Excluding pictures, retype the line with "You are a GUI" and each line that follows it to the end of the data below, word for word.
Data provided section start
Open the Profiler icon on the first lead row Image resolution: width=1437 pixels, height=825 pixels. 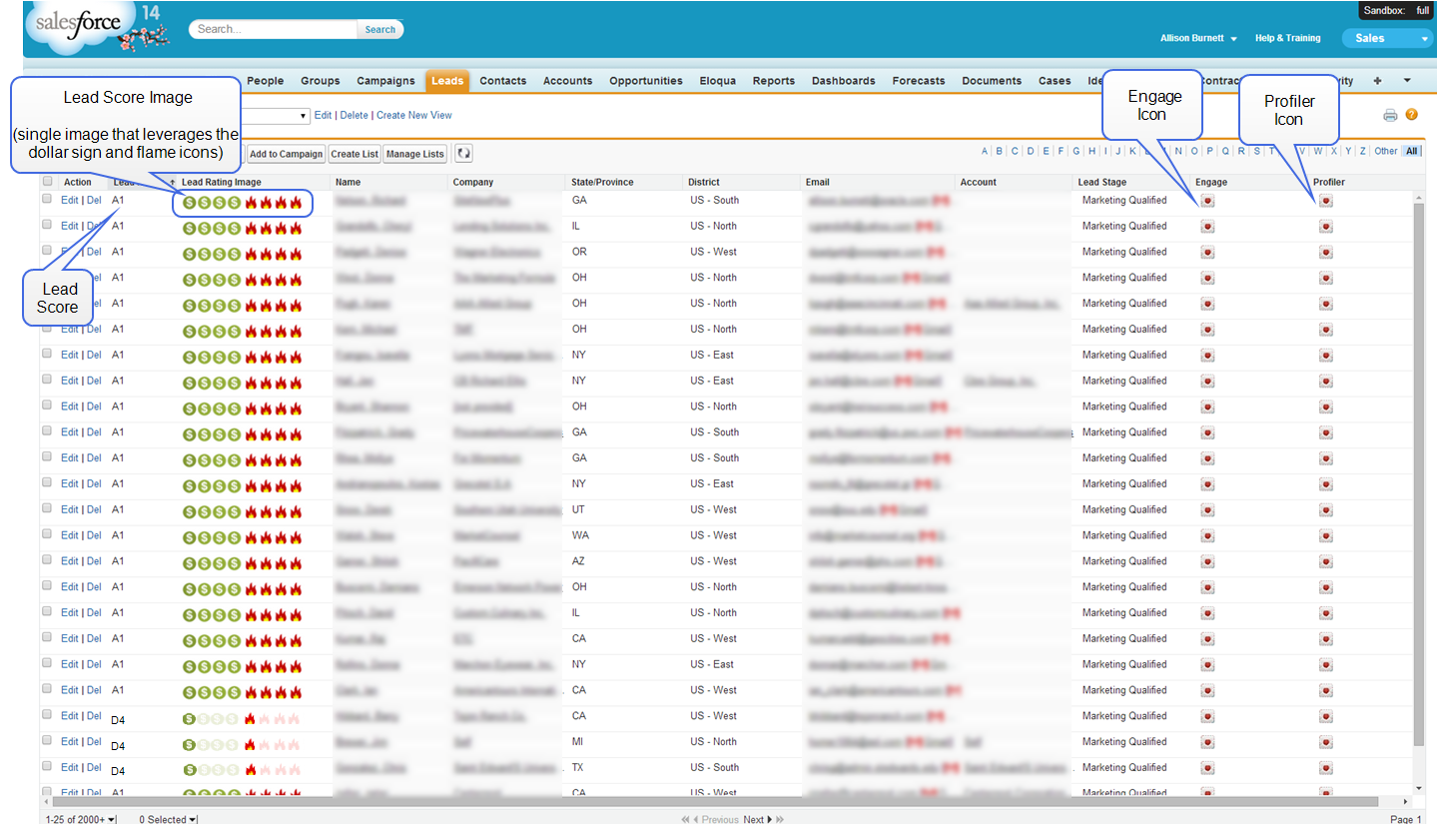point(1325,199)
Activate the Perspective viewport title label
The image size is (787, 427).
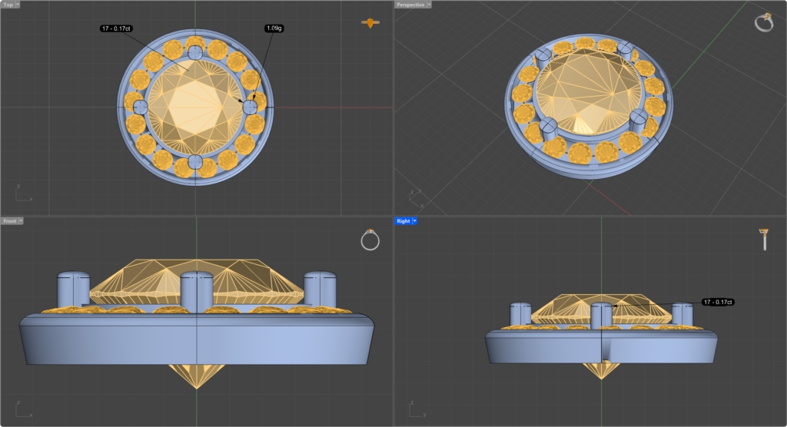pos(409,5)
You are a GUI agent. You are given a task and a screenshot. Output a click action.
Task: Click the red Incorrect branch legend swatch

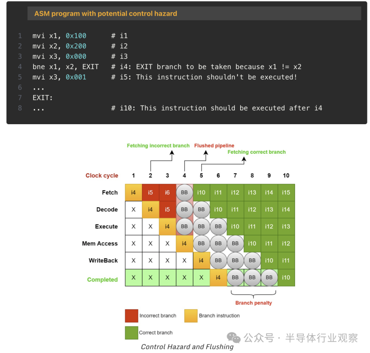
Data provided section end
*Written answer:*
You are a GUI agent. You are given a task and a screenshot. Output a click action.
Task: Click the red Incorrect branch legend swatch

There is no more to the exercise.